## Explore the material
a. Return the portion of the article on acquitted-conduct sentencing between "Authorizing judges to" and "a reasonable doubt.", inclusive, copied word for word.
b. Render this sentence from the article on acquitted-conduct sentencing into Spanish: "Judges would still be able to consider acquitted conduct that was proven beyond a reasonable doubt or admitted by the defendant in plea proceedings or a colloquy."
c. Using the article on acquitted-conduct sentencing, please explain in one to three sentences why Mathewson says the amendment won't solve the problem even if passed.

## Provided passage
##########
Criminal defendants who fight multicount indictments at trial lose even if they beat most of the charges—all it takes is one conviction to face a sentence that reflects every count charged.
“To win, you have to pitch a shut out,” Miami-based criminal defense attorney David Markus said.
But that may be starting to change. The US Sentencing Commission is expected on Wednesday to vote on an amendment that would eliminate acquitted conduct from the definition of relevant conduct for purposes of calculating the guidelines range.
Judges would still be able to consider acquitted conduct that was proven beyond a reasonable doubt or admitted by the defendant in plea proceedings or a colloquy.
The amendment has wide support from the defense bar, current and former federal judges, and three US Senators, although some say it won’t completely solve the problem.
Others, including the Victims Advisory Group, oppose the changes, arguing that courts need to be able to consider the full context of an offense. In its opposition, the Department of Justice emphasized the difficulty judges may have in determining what conduct they can or can’t consider.
Even if passed, it won’t solve the problem. The guidelines are advisory, and judges have vast discretion under federal law, Philadelphia-based defense attorney Lisa A. Mathewson said.
Still, “every move in direction in barring use of acquitted conduct in sentencing is valuable,” she said.
Plea Pressure
Defendants who exercise their right to a jury trial are already sentenced more harshly on convicted counts than defendants who plead guilty, so they face heavy pressure to do so, Mathewson said.
Authorizing judges to sentence defendants on additional, acquitted counts compounds the problem, Mathewson said.
It also enable prosecutors to game the system by crafting multicount indictments to insulate against a loss. By including narrow counts, like a false statement or misreporting tax income, within a broad theory with additional but less certain counts, the government can mostly lose and still get a sentence that reflects the conduct the jury said it failed to prove beyond a reasonable doubt.
The risk is too great for most defendants. In 2021, 1.7% of offenders rolled the dice with a trial; of those, .3% were acquitted of at least one offense. The remaining 98.3% of offenders pleaded guilty.
In the white collar context, sentencing enhancements are often driven by monetary loss, but for individuals and entities operating in the health-care space, enhancements related to drug quantity may also matter, Mathewson said.
Mathewson represented a pharmacist who was accused of dispensing controlled substances as part of a drug dealing conspiracy. He was convicted for filling five fraudulent opioid prescriptions, but acquitted on the conspiracy charge.
The court nevertheless included all of the prescriptions distributed in the course of the alleged conspiracy to determine his sentencing guidelines range, increasing his sentence from five to 15 years.
Mathewson sought US Supreme Court review in that case and although the court requested a response from the government, it was ultimately denied.
##########
[Saved entries]

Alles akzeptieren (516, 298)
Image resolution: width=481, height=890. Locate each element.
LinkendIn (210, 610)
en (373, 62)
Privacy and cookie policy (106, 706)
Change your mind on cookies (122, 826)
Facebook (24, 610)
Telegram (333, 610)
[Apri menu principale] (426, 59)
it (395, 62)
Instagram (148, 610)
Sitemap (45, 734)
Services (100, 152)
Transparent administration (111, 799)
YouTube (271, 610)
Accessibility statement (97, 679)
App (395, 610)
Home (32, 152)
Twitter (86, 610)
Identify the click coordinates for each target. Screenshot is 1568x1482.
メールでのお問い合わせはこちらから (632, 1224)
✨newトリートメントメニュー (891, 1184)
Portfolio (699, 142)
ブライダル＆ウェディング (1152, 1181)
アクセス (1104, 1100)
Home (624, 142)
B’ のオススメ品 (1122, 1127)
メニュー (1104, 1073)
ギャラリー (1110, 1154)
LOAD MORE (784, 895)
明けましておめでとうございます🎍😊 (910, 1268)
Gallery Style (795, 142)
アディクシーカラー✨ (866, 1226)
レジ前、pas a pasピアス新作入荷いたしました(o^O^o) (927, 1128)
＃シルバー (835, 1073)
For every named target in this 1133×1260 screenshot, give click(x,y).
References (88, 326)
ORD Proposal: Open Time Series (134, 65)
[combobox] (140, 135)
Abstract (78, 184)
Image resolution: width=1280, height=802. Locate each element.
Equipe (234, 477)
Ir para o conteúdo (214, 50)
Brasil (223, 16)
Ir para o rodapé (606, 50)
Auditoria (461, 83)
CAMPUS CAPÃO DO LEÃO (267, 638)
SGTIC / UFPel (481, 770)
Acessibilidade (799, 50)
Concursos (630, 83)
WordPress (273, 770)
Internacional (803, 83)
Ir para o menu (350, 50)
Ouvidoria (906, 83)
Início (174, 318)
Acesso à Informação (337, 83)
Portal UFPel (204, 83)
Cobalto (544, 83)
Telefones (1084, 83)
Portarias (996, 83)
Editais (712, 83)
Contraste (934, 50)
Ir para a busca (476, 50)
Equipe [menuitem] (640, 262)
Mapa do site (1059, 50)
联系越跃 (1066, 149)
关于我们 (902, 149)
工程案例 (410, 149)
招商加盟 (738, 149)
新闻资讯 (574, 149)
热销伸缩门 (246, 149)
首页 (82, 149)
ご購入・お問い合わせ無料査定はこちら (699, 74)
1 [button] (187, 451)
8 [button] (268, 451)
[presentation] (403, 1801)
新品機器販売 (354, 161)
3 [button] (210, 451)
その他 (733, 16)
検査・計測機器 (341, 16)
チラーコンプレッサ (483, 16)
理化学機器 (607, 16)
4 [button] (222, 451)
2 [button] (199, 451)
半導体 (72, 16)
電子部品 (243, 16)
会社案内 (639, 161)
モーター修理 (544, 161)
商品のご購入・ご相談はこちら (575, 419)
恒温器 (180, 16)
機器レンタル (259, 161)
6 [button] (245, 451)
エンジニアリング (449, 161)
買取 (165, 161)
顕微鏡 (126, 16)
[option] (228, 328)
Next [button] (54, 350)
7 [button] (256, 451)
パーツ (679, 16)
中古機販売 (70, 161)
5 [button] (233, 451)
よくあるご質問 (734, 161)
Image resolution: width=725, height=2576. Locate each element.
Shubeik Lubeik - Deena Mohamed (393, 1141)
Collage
##########
## Outputs by task
a.
Authorizing judges to sentence defendants on additional, acquitted counts compounds the problem, Mathewson said.
It also enable prosecutors to game the system by crafting multicount indictments to insulate against a loss. By including narrow counts, like a false statement or misreporting tax income, within a broad theory with additional but less certain counts, the government can mostly lose and still get a sentence that reflects the conduct the jury said it failed to prove beyond a reasonable doubt.

b. Los jueces aún podrían considerar la conducta por la que se absolvió que se haya probado más allá de toda duda razonable o que el acusado haya admitido en procedimientos de declaración de culpabilidad o en un coloquio.

c. Mathewson says the amendment won't solve the problem because the guidelines are advisory. Judges also have vast discretion under federal law.